Excerpt provided -
--------------------

William Leonard Dunderdale (6 February 1915 – 11 January 1989) was an English association footballer who played as a centre forward.

Playing career

Born in Lincolnshire, Dunderdale started his career at Goole Town in the East Riding of Yorkshire. He joined Sheffield Wednesday as a 19-year-old amateur in March 1934, turning professional at the end of the season. After being released in June 1935, he joined Walsall the following year. During his first full season for the club, he scored seven goals in one reserve game. In his second, he scored a hat-trick in Walsall's 3–1 win over Watford on 23 October 1937. Dunderdale was sold to Watford in 1938, for a fee of £1,000. His spell at Vicarage Road was a short one; he played 33 games in all competitions, and ended up being the club's top scorer with 21 goals, including a hat-trick in his final game.

--------------------

Source material -
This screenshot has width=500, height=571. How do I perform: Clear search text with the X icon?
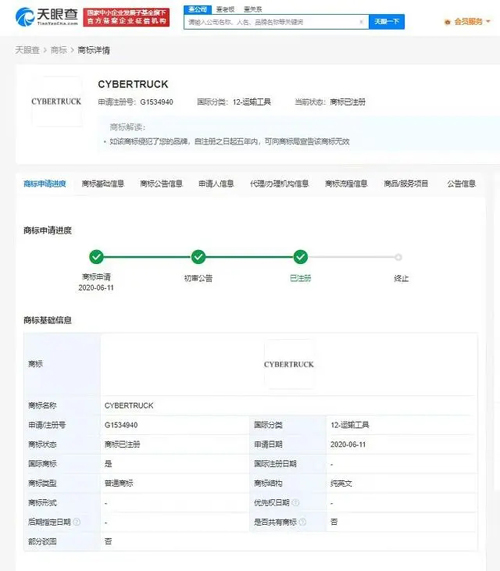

--------------------

Written tasks -
• 1. Answer these about the text on William Leonard Dunderdale:
(a) In what position did he play?
(b) What fee did Watford pay for him?
(c) How many goals did he score as Watford's top scorer?
• 2. Repeat everything in the Dunderdale text from "William Leonard Dunderdale" down to "his final game.", word for word.

Exercise solutions -
• 1.
(a) Centre forward
(b) £1,000
(c) 21

• 2.
William Leonard Dunderdale (6 February 1915 – 11 January 1989) was an English association footballer who played as a centre forward.

Playing career

Born in Lincolnshire, Dunderdale started his career at Goole Town in the East Riding of Yorkshire. He joined Sheffield Wednesday as a 19-year-old amateur in March 1934, turning professional at the end of the season. After being released in June 1935, he joined Walsall the following year. During his first full season for the club, he scored seven goals in one reserve game. In his second, he scored a hat-trick in Walsall's 3–1 win over Watford on 23 October 1937. Dunderdale was sold to Watford in 1938, for a fee of £1,000. His spell at Vicarage Road was a short one; he played 33 games in all competitions, and ended up being the club's top scorer with 21 goals, including a hat-trick in his final game.